For home practice, I loan out used books from my library that are 2 levels below their performance level. This is important!  Do not practice sight-reading at your performance level!  You should always practice sight-reading two levels below your performance level (and some students need to go 3 levels below if their sight-reading is really deficient).  Remember, it has to be easy enough to get it pretty much right on the first try. 

My students have to log in 2 songs a day on the back of their practice sheet. When they come back the next week, I test them on 2 or 3 songs from their log to make sure they truthfully practiced sight-reading.

Mental Preparation of the Score is Key
Yes! Mental preparation is more important than physical preparation. I learned this first-hand by observing the accompanist for our Symphonic Chorus in college.  I never saw her physically practice, but she was always tucked away in a study cubicle, hunkered over her choir scores.  She simply studied her music.  I imagine she also wrote in the chords.  And she was fantastic!  Boy did I learn my lesson by watching her.  Indeed, training them to study their music and analyze it before sight-reading is a must!  Our sight-reading exercises at the lesson begin with me asking the student many questions:
  • What is the key signature?
  • What is the time signature?
  • What is the first note in the right hand?
  • What is the first note in the left hand?
  • (for beginners) Which hand position is this in?
  • (for intermediate and advanced students) Which chords do you see in the left hand?*
  • Do you see any scales in that phrase?*
  • Do you see any possible trouble spots?
Then I ask them to hear the rhythm in their head before starting (even tap it on their lap).  I follow the procedure outlined in the Line-a-Day books because it is very effective (above list, minus the asterisk items, which are my additions)! Counting out loud is also a huge bonus if they can manage it.   

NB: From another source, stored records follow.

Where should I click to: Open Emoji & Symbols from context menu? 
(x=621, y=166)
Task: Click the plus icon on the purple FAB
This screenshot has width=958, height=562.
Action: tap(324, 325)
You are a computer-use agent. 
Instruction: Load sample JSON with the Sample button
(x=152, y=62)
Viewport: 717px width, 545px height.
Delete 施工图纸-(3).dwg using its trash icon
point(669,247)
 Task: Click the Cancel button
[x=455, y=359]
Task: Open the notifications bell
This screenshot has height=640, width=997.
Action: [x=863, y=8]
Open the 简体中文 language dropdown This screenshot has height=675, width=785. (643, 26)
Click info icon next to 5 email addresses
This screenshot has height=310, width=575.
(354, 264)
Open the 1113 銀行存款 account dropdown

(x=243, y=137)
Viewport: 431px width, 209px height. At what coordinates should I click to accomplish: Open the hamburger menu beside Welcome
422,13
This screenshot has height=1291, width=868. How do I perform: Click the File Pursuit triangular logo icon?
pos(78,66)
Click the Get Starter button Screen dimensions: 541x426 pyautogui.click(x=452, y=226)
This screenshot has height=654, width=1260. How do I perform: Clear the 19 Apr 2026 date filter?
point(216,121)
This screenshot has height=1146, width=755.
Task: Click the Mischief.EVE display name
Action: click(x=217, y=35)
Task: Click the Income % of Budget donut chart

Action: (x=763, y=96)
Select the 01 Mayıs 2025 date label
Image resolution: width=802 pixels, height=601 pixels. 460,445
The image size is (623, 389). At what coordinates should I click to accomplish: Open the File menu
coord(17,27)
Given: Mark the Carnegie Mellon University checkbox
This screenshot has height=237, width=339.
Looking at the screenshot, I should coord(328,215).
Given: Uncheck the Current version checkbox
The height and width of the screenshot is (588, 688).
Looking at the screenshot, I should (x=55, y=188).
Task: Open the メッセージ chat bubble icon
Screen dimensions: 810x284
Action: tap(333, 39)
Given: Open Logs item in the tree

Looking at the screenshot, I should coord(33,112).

Sight-Read With a Metronome!
Next it's time to crack the whip! Translation: metronome. We count a measure out loud first, then proceed to sight-read.  Be careful to set the tempo to something slow like 50.  Here are my guidelines for sight-reading:
  • During metronomic practice, going backward to correct your mistakes is against the law.
  • Just keep one hand going if you have to! 
  • Don't panic when you mess up.
  • Just ad-lib. As long as it's in the scale, make something up if you have to.  But keep the beat going. I tell them that this is valuable training for playing with their future rock band (the music goes on, with or without you). They have to keep up!
You Must See the Chords in Your Music to Be a Good Sight-Reader!
I can't stress this enough!  As soon as chords start appearing in the child's music, you must train the child to recognize chords within his/ her music.  Chords are to music as words are to language.  Not seeing a chord is like reading the word "chord" as an illiterate person.  You only see the letters C-H-O-R-D, not a word.  The same thing applies in music reading.  If we don't see that C-E-G spells C major, our reading speed suffers.